Browsing from:

EngNet - Engineering Network

Contact Details:

EngNet - Engineering Network

11121 Carmel Commons Blvd.
Charlotte
NC
28226
United States of America

Tel: +01 704 5413311
Fax: +01 704 9430560

Send Enquiry | Company Information

Google Crunches One Trillion Pieces of Data With Single Click

Google Crunches One Trillion Pieces of Data With Single Click

Product News Monday, August 27, 2012: EngNet - Engineering Network

Google Crunches One Trillion Pieces of Data With Single Click
BY CADE METZ for Wired Magazine.

Original article taken from here

Image: Flickr/BreckenPool

Yes, Google treats its latest data center technologies as the most important of trade secrets. But when these creations get a little older, the company is happy to at least describe them to the rest of the world. Sometimes.

“We try to be as open as possible without losing our competitive advantage,” Urs Hölzle, the Grand Poobah of Google’s data centers, told us earlier this summer, as we discussed the research papers that occasionally emerge from Google providing a peak into its internal infrastructure.

These papers often foreshadow where the rest of the world is going. Nearly a decade ago, Google released two papers that gave rise to Hadoop — one of the world’s most important open source software projects — and a 2010 paper describing a shockingly powerful data analysis tool called Dremel just spawned a new project poised to reinvent Hadoop.

So, there may be a piece of the future in a new Google research paper published earlier this month. It describes a tool capable of processing a trillion pieces of information with a single mouse click. According to the paper, this tool is 10 to 100 times faster than traditional databases that afford similar types of information analysis.
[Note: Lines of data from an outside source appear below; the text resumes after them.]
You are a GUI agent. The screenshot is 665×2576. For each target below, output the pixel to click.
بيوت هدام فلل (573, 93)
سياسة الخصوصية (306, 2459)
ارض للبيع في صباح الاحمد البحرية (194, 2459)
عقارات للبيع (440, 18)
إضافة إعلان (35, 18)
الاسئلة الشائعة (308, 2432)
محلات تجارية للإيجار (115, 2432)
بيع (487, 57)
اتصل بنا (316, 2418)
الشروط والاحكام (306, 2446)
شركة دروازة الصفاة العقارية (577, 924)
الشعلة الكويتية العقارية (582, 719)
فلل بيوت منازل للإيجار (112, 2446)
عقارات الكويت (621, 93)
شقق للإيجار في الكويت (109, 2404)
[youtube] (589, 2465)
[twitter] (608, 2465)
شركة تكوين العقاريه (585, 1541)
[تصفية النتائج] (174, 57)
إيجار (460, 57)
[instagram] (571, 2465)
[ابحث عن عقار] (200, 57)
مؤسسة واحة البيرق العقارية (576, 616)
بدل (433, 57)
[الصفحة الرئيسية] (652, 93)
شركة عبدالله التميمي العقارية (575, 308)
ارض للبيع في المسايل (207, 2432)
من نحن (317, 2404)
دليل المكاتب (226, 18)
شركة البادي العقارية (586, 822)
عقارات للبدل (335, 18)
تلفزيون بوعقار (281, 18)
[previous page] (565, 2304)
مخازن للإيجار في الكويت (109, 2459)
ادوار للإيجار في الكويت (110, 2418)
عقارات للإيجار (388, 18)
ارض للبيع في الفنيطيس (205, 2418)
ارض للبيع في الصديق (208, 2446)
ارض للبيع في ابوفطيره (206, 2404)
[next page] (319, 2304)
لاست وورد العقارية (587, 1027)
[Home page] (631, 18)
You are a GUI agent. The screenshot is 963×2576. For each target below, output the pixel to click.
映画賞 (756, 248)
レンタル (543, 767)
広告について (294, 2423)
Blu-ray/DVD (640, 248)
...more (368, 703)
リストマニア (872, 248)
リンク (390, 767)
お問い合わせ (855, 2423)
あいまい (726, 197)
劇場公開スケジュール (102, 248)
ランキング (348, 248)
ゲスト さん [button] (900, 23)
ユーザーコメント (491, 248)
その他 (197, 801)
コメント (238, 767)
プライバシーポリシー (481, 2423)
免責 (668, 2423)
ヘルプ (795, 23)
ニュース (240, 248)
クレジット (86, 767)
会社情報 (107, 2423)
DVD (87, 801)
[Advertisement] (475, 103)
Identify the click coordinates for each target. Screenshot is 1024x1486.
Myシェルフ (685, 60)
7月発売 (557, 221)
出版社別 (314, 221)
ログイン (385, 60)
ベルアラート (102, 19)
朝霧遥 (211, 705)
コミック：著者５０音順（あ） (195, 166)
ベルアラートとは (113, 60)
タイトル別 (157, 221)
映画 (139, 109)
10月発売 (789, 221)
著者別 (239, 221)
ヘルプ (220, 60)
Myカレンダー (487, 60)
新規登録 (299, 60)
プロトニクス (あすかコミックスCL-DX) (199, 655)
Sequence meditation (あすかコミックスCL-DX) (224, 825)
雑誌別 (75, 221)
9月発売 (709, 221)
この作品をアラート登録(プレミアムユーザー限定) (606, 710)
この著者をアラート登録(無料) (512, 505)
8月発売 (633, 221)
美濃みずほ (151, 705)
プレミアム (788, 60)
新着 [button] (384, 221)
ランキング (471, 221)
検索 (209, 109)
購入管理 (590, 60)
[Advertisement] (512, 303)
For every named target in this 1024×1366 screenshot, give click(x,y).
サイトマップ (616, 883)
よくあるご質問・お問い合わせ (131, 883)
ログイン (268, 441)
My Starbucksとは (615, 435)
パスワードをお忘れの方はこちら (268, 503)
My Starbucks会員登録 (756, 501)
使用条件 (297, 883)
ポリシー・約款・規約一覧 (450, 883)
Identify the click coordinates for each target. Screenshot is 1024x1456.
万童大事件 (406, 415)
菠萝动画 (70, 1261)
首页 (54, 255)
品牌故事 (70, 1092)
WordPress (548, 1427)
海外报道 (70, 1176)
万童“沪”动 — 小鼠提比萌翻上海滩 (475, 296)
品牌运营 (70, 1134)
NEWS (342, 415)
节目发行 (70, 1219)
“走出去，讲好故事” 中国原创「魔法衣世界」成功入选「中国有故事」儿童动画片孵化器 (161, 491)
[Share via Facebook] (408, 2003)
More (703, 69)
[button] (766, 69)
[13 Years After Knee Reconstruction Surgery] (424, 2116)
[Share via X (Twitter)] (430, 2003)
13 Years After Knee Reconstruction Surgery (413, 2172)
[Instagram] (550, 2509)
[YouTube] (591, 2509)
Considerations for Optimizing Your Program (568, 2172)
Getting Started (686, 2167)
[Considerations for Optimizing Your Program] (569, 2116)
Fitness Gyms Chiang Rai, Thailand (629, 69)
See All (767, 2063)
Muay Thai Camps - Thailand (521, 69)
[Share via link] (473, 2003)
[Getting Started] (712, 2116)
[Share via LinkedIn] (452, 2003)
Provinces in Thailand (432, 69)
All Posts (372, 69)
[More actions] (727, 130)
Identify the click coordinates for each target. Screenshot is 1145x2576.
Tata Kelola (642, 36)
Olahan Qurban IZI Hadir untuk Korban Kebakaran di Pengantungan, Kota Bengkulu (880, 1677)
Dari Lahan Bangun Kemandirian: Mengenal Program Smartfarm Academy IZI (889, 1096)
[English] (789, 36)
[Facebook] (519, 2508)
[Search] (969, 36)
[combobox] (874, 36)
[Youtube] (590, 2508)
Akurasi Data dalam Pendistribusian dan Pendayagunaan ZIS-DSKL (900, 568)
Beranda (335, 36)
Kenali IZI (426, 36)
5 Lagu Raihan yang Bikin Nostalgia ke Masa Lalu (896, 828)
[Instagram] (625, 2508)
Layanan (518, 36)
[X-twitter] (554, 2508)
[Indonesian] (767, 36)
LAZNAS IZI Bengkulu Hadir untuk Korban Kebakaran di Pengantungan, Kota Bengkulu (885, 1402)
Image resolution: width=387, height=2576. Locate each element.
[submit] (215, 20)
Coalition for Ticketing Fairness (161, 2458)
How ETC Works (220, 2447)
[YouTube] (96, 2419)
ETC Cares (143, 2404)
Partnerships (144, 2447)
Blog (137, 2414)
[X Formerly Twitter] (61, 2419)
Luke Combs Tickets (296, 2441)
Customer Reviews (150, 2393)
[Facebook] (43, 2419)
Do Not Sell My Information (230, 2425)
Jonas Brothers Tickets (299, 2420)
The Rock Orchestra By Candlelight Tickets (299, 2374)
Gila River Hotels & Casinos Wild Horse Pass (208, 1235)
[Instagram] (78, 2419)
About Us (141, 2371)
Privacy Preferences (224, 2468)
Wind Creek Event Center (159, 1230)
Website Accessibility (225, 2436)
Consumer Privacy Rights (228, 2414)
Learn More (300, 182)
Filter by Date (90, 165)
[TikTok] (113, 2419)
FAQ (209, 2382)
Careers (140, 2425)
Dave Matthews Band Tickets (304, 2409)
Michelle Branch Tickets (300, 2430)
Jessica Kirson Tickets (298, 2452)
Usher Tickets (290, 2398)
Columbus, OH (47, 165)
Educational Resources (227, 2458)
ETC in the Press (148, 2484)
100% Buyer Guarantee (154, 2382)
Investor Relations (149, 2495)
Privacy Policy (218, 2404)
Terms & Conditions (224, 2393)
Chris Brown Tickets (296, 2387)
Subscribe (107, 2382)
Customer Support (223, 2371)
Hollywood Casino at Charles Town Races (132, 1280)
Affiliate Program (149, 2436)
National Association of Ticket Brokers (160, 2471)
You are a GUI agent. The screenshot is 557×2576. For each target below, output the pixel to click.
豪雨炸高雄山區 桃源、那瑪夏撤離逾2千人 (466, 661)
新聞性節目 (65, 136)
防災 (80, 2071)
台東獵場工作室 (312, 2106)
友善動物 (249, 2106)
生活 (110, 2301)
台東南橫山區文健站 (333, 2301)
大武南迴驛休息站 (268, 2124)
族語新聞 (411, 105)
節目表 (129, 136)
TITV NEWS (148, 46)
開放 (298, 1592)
Part of a larger Google data analysis platform called PowerDrill, the tool has been used inside the company since 2008, and it serves as an alternative to Dremel. According to Hölzle, Dremel can run queries on a petabyte of data — aka millions of gigabytes — in about three seconds. The PowerDrill tool — referred to only as a new breed of “column-store” — can’t handle quite as much data, but it can handle a lot. And it’s even faster.

According to the paper, the tool can process 782 billion cells of data in about 30 to 40 seconds — or about 2 seconds per query. Google says that’s “several orders of magnitude” faster than Dremel’s approach.

Like the rest of Google’s sweeping software platform, the tool operates across thousands of servers. But unlike others, it focuses on storing data in server memory, as opposed to on disk. “Dremel is designed to analyze many different datasets,” says Tomer Shiran, one the first employees at MapR, a company at the heart of the movement to duplicate Google’s internal infrastructure, “but this new system is optimized to run in memory, and that means you can achieve really, really low latency.”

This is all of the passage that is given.